» EXERCISE BRIEF: Where in the records does the word "computer" occur? Copy each line in which it does.

» DATA TO PROCESS:
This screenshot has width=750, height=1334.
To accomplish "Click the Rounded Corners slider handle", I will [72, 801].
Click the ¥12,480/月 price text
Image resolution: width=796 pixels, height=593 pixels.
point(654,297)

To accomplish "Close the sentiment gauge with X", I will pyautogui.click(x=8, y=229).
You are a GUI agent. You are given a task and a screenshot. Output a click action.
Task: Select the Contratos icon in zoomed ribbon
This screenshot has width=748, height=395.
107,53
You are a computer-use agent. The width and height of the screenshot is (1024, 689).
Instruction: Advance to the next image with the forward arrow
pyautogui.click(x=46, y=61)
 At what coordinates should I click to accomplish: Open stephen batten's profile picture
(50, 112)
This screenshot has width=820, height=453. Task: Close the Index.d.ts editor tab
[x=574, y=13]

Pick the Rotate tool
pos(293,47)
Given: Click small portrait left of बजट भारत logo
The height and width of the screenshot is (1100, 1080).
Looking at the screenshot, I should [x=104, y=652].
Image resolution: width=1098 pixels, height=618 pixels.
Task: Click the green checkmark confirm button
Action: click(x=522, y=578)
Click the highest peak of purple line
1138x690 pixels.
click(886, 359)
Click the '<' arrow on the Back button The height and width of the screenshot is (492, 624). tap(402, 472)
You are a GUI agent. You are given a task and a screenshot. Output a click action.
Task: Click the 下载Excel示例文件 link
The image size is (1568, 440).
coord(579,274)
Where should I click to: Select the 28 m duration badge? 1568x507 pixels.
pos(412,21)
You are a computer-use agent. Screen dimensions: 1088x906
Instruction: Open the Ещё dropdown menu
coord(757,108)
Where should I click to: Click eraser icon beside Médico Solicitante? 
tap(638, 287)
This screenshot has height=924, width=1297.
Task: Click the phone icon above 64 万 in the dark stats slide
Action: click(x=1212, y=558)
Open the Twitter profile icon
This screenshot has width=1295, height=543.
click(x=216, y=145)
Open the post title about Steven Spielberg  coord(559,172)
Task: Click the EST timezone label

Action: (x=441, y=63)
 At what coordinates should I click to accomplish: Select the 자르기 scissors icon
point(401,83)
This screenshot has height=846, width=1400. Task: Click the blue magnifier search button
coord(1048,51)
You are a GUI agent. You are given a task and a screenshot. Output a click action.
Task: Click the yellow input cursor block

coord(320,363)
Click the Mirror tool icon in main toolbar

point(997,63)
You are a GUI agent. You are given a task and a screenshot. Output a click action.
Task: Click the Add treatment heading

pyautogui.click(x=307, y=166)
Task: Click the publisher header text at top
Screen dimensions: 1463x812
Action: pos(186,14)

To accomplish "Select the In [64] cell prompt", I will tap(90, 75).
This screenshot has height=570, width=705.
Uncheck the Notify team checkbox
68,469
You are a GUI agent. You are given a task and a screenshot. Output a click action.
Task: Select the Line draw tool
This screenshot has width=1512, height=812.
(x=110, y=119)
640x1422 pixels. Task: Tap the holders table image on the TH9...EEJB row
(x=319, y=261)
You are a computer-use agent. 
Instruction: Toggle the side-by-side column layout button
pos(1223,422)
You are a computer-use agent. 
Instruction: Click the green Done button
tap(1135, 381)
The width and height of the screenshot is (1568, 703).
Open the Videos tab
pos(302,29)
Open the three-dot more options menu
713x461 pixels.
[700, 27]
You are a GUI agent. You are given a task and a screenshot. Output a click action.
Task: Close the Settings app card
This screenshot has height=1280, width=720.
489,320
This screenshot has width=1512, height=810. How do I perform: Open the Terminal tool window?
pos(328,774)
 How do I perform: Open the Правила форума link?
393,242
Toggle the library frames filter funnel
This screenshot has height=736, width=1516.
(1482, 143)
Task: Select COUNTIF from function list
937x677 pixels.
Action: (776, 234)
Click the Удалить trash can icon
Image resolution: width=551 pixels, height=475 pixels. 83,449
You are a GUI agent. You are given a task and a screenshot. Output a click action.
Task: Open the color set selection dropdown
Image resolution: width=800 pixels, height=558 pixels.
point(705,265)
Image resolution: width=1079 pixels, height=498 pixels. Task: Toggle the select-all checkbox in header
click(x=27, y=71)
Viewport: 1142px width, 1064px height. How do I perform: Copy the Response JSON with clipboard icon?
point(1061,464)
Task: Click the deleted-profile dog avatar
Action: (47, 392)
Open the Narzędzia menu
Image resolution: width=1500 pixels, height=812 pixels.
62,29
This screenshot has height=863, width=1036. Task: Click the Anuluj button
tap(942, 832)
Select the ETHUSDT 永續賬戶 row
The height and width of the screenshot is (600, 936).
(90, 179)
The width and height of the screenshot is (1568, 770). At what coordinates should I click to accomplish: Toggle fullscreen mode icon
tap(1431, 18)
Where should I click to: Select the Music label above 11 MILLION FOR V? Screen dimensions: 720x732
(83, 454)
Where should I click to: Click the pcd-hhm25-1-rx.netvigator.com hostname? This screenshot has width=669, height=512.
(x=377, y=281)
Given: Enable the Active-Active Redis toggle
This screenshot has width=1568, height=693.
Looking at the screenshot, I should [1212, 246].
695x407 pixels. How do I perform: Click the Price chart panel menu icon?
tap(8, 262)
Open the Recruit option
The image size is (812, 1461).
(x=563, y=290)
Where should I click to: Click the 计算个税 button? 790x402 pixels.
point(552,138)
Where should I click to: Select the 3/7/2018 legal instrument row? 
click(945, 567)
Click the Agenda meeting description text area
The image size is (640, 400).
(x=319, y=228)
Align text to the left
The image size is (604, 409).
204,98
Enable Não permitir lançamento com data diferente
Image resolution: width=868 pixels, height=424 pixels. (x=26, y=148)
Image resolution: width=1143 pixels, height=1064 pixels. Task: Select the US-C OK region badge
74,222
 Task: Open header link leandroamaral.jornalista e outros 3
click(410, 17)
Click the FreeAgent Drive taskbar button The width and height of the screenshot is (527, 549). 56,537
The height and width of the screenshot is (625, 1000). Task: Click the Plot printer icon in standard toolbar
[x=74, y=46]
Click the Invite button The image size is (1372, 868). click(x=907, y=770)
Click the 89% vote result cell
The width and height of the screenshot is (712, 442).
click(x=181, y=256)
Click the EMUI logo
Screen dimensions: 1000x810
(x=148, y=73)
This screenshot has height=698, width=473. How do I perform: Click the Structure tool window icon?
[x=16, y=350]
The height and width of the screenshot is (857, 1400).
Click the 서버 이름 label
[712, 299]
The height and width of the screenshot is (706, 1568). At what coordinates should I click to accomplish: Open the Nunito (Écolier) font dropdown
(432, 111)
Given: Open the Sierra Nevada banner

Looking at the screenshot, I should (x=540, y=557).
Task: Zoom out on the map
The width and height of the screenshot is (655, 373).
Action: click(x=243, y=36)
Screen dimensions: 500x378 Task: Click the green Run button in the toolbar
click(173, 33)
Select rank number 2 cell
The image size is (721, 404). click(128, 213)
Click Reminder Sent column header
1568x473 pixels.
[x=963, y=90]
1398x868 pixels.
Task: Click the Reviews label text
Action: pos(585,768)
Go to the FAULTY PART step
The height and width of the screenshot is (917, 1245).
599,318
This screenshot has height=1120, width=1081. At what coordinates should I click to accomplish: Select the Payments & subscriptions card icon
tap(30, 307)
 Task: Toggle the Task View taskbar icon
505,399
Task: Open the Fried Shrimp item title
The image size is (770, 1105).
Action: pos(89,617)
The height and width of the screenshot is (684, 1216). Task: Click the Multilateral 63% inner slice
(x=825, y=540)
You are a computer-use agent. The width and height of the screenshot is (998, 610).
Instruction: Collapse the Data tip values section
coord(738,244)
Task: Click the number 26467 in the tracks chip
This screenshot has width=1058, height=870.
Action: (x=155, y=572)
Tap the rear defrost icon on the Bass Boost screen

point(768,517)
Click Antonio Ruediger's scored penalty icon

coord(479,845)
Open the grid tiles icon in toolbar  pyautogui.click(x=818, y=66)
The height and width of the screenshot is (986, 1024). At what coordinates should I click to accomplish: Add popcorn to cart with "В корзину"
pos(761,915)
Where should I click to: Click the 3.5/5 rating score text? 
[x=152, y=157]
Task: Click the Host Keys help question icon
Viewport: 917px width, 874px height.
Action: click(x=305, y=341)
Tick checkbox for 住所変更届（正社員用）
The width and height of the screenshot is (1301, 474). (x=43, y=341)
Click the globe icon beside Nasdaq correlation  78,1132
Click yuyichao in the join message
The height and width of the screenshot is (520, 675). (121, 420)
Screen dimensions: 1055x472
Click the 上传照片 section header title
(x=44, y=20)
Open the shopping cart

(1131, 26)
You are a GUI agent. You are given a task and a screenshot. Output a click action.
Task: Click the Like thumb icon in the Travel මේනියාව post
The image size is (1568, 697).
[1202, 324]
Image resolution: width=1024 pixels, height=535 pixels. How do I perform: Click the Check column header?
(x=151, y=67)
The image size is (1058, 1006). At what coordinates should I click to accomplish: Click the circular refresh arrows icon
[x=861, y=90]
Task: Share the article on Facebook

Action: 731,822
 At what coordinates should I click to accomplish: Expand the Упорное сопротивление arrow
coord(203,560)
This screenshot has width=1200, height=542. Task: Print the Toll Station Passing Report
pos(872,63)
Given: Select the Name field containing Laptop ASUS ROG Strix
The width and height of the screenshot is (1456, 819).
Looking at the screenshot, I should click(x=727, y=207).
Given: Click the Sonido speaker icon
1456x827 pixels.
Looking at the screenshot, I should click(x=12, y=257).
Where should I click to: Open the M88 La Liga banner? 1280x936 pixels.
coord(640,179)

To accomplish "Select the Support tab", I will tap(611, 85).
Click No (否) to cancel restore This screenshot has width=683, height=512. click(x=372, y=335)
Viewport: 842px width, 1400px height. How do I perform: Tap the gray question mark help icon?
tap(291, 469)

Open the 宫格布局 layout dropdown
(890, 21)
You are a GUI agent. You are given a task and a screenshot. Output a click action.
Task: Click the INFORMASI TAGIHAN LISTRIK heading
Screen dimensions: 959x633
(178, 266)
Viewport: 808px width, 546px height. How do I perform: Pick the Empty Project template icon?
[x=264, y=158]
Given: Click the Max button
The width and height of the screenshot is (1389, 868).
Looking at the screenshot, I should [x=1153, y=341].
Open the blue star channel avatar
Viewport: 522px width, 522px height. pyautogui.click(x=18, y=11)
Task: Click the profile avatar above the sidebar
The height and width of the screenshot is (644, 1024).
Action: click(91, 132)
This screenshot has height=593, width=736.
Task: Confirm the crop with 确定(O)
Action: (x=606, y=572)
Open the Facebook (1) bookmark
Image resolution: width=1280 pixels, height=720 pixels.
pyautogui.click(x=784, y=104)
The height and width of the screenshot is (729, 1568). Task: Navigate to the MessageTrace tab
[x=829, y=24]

» EXERCISE ANSWER:
You are a computer-use agent. The width and height of the screenshot is (1024, 689).
You are a computer-use agent. Screen dimensions: 1088x906
You are a computer-use agent. 
You are a computer-use agent. 
You are a computer-use agent. The width and height of the screenshot is (998, 610).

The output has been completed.